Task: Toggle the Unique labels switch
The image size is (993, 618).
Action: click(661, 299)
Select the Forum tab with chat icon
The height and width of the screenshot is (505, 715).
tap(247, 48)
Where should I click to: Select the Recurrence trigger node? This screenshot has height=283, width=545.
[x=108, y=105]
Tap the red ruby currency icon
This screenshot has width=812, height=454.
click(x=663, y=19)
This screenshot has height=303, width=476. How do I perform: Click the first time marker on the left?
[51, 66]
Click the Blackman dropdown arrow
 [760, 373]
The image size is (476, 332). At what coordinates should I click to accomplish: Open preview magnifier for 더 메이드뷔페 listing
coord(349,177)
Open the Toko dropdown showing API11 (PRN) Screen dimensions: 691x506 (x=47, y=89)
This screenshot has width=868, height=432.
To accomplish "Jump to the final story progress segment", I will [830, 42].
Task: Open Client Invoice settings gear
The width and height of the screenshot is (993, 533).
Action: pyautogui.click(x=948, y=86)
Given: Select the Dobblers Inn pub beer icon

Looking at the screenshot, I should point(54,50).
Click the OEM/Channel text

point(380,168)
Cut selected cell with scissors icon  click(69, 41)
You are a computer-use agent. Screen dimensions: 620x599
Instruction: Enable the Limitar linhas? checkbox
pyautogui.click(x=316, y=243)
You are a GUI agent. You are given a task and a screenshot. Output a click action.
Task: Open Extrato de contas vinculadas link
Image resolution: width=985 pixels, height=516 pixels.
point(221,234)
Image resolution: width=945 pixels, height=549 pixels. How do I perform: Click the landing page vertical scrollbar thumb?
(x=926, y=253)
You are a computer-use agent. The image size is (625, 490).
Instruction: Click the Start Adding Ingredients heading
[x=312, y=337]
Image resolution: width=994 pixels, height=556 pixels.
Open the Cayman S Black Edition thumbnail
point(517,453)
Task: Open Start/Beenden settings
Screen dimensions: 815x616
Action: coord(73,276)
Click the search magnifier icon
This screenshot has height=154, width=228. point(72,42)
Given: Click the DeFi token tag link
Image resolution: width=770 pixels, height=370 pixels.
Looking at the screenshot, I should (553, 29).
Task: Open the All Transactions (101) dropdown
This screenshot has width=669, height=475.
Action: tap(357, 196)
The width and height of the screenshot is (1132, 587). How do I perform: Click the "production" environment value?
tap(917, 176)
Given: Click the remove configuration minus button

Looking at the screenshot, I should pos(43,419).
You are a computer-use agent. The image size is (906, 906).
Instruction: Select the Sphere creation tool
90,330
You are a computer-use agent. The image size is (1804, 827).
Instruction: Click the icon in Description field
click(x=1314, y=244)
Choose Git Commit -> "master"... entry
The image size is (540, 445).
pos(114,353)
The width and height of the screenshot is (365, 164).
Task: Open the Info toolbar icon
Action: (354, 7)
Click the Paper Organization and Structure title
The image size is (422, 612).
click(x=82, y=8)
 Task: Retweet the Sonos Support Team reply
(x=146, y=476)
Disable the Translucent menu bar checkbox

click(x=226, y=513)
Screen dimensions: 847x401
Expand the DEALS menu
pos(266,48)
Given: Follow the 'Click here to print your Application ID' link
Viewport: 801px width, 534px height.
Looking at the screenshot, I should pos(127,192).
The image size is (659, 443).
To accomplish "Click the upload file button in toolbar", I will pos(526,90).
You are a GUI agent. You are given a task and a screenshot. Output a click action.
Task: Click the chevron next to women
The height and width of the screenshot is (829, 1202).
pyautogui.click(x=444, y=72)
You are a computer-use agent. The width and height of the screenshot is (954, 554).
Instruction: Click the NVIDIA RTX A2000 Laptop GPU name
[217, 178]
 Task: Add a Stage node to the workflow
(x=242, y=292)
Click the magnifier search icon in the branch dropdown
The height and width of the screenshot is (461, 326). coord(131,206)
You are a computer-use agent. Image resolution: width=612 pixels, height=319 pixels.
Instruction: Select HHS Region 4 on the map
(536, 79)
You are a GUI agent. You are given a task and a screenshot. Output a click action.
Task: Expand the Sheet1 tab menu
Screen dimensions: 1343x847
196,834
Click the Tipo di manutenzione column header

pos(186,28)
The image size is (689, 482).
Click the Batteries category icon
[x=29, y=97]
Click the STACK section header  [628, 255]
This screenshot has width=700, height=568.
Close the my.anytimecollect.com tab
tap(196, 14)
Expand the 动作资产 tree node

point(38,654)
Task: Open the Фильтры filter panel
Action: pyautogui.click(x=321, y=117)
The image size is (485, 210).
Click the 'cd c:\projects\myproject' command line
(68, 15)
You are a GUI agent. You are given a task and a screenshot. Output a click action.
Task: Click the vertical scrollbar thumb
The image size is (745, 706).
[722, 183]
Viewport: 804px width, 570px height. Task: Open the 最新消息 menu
================
PROBLEM TO SOLVE: What is needed is an exact copy of the lines from the one containing "The image size is (745, 706)." through the final line of the data, both included, and nothing more.

THE ANSWER:
The image size is (745, 706).
[722, 183]
Viewport: 804px width, 570px height. Task: Open the 最新消息 menu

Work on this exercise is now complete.